Speaker 2: I wanna get to that moment when you bring him to justice, but you said something interesting. You you were talking about, you know, you identified there there's some narcissism at play here. Let's just call it what it is. You figure out a way to turn against him. I wanna understand that moment. Like, you've you've described Hansen as a human lie detector. He's doing stuff that's it's very cinematic. He's like watching your pupils and Yeah. You know, your pulse and your breathing. And I was reflecting on the stress that that would have to put into your life to be day to day going into a room with a narcissistic human lie detector. What were moments during that time where you thought, I'm cooked. This guy knows. He's just playing with me. Take me through that.

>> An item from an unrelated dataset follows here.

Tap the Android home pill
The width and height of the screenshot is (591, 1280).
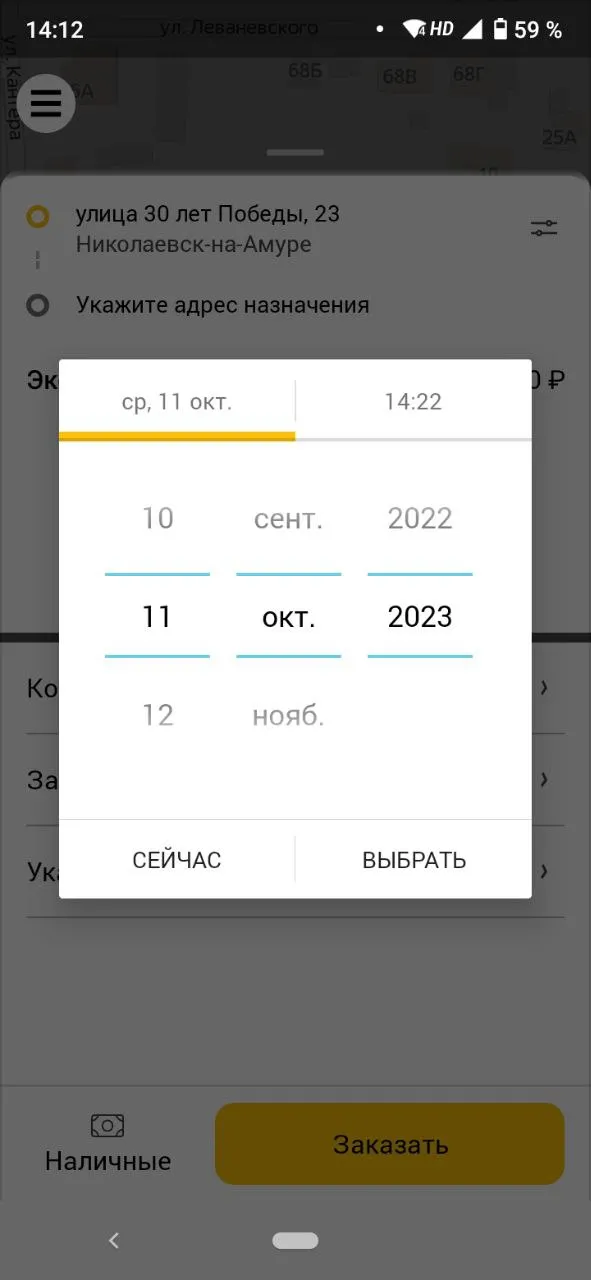coord(295,1240)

Speaker 1: But but there were you you couldn't allow yourself. So you you walk this wire as a spy, as someone who's undercover trying to catch a spy in any kind of special ops world. Right? This wire between suspicion and paranoia. So you always have to be suspicious. I always had to wonder, you know, is he on to me? You know, am I pushing a little hard here? Am I laying on a little thick? But I couldn't allow myself to fall into paranoia. If I walked into that room believing he could beat me at any given time, it's over for me. You you have to have the supreme confidence in yourself, and I learned that on the street working undercover. When you're when you're tracking a target, you have to know that that target didn't get away, that that target didn't see you. You have to feel that supreme confidence in yourself, and it's something that's been useful to me throughout the rest of my my life and career. But here, every time I kinda girded myself before walking in Room 9930 and there were moments where I knew he was in there, and I would take a minute just to breathe and think and and get get get kind of into character, right, and prepared for the the misery I was gonna subject to myself to for the next eight to ten hours. I I would have to believe in myself. It started there. And my most important role well, actually, this is the the cadence that they gave me. Right? Number one, Eric, don't screw up because you're the biggest point of failure in this entire investigation. So your first job is not to make a critical mistake that makes him think that this is a, a trap, and then, you know, the likely event is he shoots you and runs. Right? So really didn't wanna make that mistake.
Speaker 2: He shoots you and runs.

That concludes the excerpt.